When accounting for age, those in the deletion group were in general significantly younger at the time of their first epileptic seizure compared to those in the non-deletion group (2 years versus nearly 5 years).
Over half of the patients in the deletion group (75%) reported their first seizure before 3 years of age, compared with 28% of patients in the non-deletion group.

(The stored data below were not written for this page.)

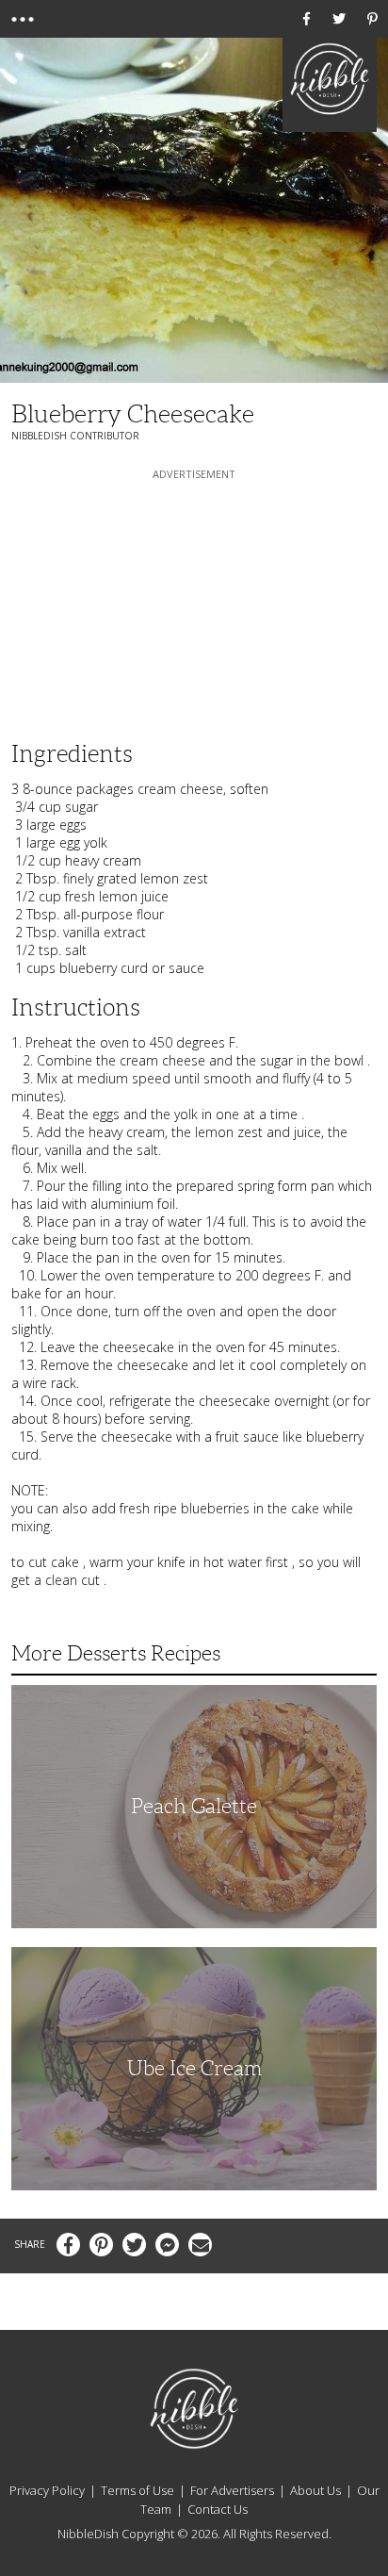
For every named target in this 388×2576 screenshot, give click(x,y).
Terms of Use (137, 2490)
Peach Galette (194, 1806)
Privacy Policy (47, 2490)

A time-to-event analysis suggested that roughly all individuals whose underlying genetic cause for Angelman is a deletion eventually develop epilepsy, compared with about 70% of those with a non-deletion.
A time-to-event analysis refers to a set of methods to analyze the length of time until the occurrence of a well-defined event of interest, which in this case is seizures.

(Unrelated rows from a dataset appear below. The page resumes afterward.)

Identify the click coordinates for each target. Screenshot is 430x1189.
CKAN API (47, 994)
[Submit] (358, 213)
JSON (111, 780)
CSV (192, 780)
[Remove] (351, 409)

“In summary, individuals with deletion genotypes experience their first seizure earlier, and the overall prevalence of seizures in this group is higher than that of those with nondeletion genotypes,” the researchers wrote.

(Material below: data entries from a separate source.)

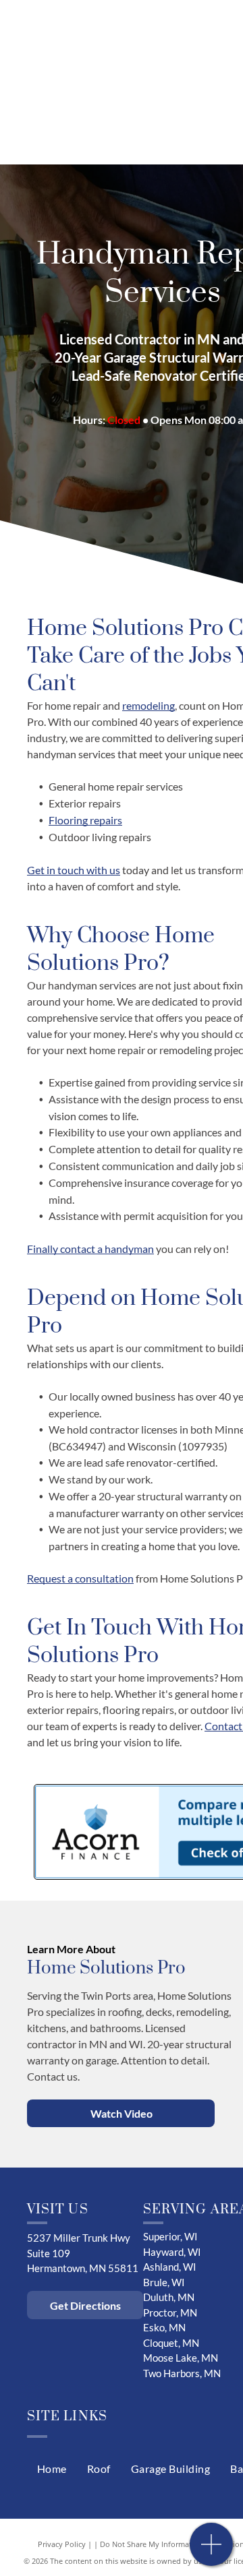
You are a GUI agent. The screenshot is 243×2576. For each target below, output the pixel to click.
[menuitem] (52, 2468)
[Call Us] (211, 2551)
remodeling (148, 705)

Using this same method of analysis, the team also found that “a plateau was reached for both deletion and nondeletion genotypes at about age eight years, at which point all individuals with deletion genotypes had epilepsy and about 30% of individuals with nondeletion genotypes remained epilepsy-free.”
Among the 219 patients with epilepsy, 54% were diagnosed with Angelman before their first seizure and 46% were diagnosed at the time of their first seizure or later.
Very frequent seizures — one or more per day — were higher in the deletion group than in the non-deletion group. For example, in patients 2 to 3 years old, very frequent seizures were seen in 16.2% in the deletion group versus 5.9% in the non-deletion group. Generalized motor seizures were the most prevalent, detected in 184 patients.
Prescriptions of anticonvulsants increased during the first six years of life for patients in the deletion group, stabilizing until the age of 15. For those in the non-deletion group, the mean number of prescribed anticonvulsants decreased from the ages of 2 to 6, increasing again at 11.
A total of 235 patients (89%) required hospitalization. Among patients who experienced at least one seizure, those in the deletion group were more frequently hospitalized compared to the non-deletion group, 54% vs 38%.
The risk of hospitalization due to seizures by age 2 was higher in the deletion group (18% vs 5%).
Overall, these results suggest that in pediatric Angelman patients with a genetic deletion, “seizures start earlier, are more frequent, require more anticonvulsants and hospitalizations, and are nearly universal by 8 years of age,” the researchers wrote.
“The detailed characterization of the clinical features of epilepsy in children with [Angelman syndrome] provided here is a solid basis to potentially develop genotype-specific, age-dependent endpoints and to inform the designs of future clinical research,” the researchers wrote. “Furthermore, this characterization may help to interpret possible adverse events in clinical trials of potential treatments.”